Next Word Prediction using GLM

Narendra S. Shukla
October '2016

Analyzing the Corpus

  • For the sake of this Analysis, a Data-Set from (HC Corpora) was used, http://www.corpora.heliohost.org

  • Original Data-Set consisted of 899288 Blogs, 1010242 News and 2360148 Tweets

  • Exploratory Data Analysis was done on 10k Blogs, News and Tweets (from HC Corpora) using “tm” and “RWeka” packages

  • Here's the report of the Analysis, http://rpubs.com/NarenShukla/TextDataMining

  • This Exploratory Data Analysis laid solid foundation for building Next Word Prediction (NWP) Algorithm, down the line

  • Noticed performance bottlenecks in using “tm” and “RWeka” packages, while scaling to higher volumes

  • So used “Stylo” package instead, to build the model, for faster performance

Building the Language Model

  • Loaded 25% of Corpus (Blogs, News and Tweets) using “Stylo” package and created (Bigrams, Trigrams, Quadgrams & Unigrams) Frequency Lists from it, in 1 hour

  • Pre-Processing applied was : Remove Non-English Words, Remove Swear Words, Remove Punctuation, Use lower-case

  • English Stop-Words were NOT REMOVED. Stemming was NOT REMOVED. They played vital role in next word prediction (NWP) logic

  • “Stylo” package commands used were, like, (load.corpus.and.parse), (delete.stop.words), (make.frequency.list)

  • To speed up the performance further, from each of the N-grams, only those Frequencies were retained which were Greater than MEAN(Frequency) for that N-gram

  • The Final (Bigrams, Trigrams, Quadgrams & Unigrams) were written to CSV files, which would be fed to NWP algorithm at run-time

  • The NWP (Next Word Prediction) algorithm would read these files in, load them into (data.tables) and also use (setkey) commands to index (word) column of these N-grams

  • These measures ensured that the NWP algorithm returned results in reasonable amount of time

The Next Word Prediction (NWP) Algorithm

  • Basic N-gram models calculate conditional probability of the (n)th word based on (Maximum Likelyhood) estimate of (n-1) words sequence

  • Smoothing methods “reduce” probability mass of occurring sequences and “assign” reasonable probabilities to sequences that didn't occur in the corpus

  • Considered various smoothing methods like “backoff”, “interpolated”, “Good-Turing Estimate”, “Absolute Discounting” and “Kneser-Ney Smoothing”

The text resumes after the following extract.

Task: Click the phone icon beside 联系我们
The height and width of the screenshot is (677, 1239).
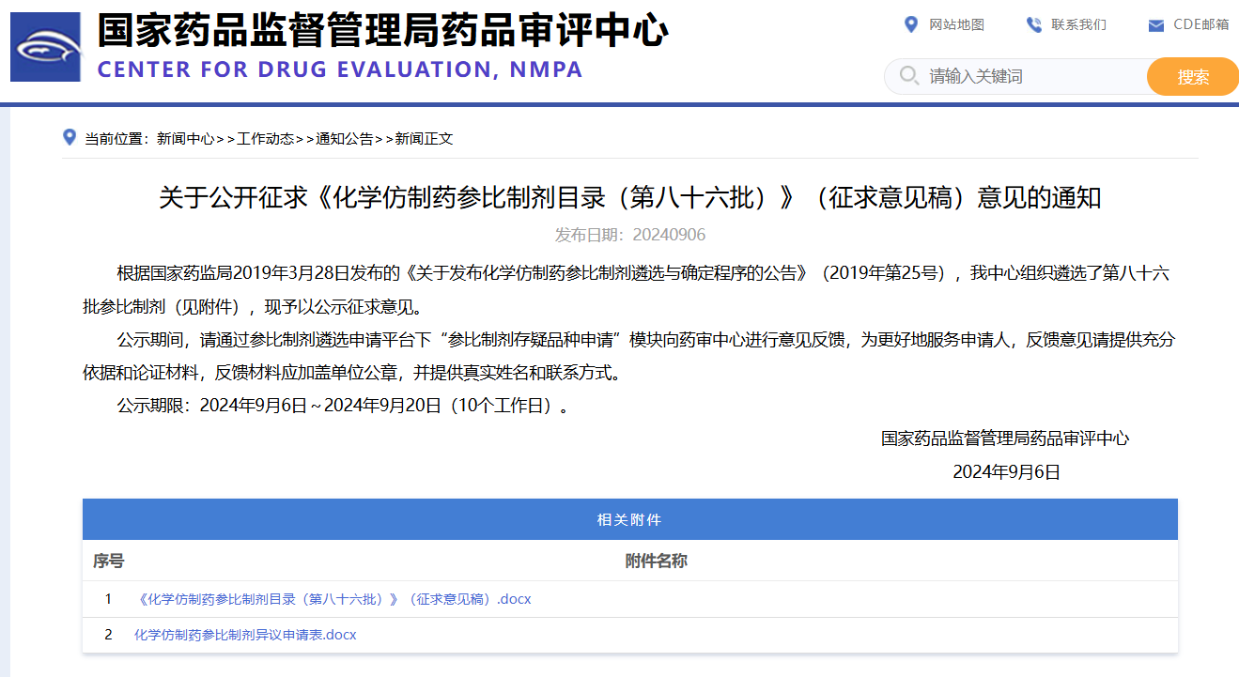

  • Finally settled down to “Generalized Lauguage Models (GLM)” based on “t sequences” (Typology Lauguage Models) of Jugend forscht project

  • This model splits word sequences \( w_{i-n+1}^{i} \) into (n-1) different t sequences, \( (t_{i-n+1}^{i}, t_{i-n+2}^{i}, ..., t_{i-1}^{i}) \) and then calculates conditional probability of each sequence and aggregates them

  • GLM achieves reduction of data sparsity, by replacing every word in a sequence (except 1st and last word) with a wildcard (*) word. Hence this model yields better results for unseen sequences, than any other Smoothing Model including Kneser-Ney

  • Reference - https://west.uni-koblenz.de/sites/default/files/BachelorArbeit_MartinKoerner.pdf

The Next Word Prediction (NWP) Shiny App

  • Let's say, you are given a phrase (hope you get) and you have to determine the Probability of word (to). GLM t-sequence model works this way,

  • P(ML) (to|hope * *) = c(hope * * to)/c(hope * *)   # Derived from (Quadgram) and (Trigram)
    P(ML) (to|you *) = c(you * to)/c(you *)            # Derived from (Trigram) and (Bigram)
    P(ML) (to|get) = c(get to)/c(get)                  # Derived from (Bigram) and (Unigram)
    
    P(ML) (to|hope you get) = mean(P(ML) (to|hope * *), P(ML) (to|you *), P(ML) (to|get))
    
  • The app can be accessed by URL https://narenshukla.shinyapps.io/predictNextWordApp/

  • The code is available at https://github.com/NarenShukla/predictNextWordApp

  • You enter the Sentence, for which, you want the App, to Predict the Next Word. You have to Press (Fetch Results) Button to See Results. The app takes the last 3 words. And tries to predict the Next Word. If it can't do that, it will take last 2 words. Else, it takes the last Word

  • This will trigger the backend logic. You will get the message … Running Prediction Logic. Once it's done, the results are displayed in the Main Panel

  • You see 2 types of results. One, A WordCloud of Predicted Words. Two, Predicted Words along with their Probabilities and Percents, in Descending Order. The app also lists some of the phrases, previously tried out

  • I am sure you will be amazed by this App !!!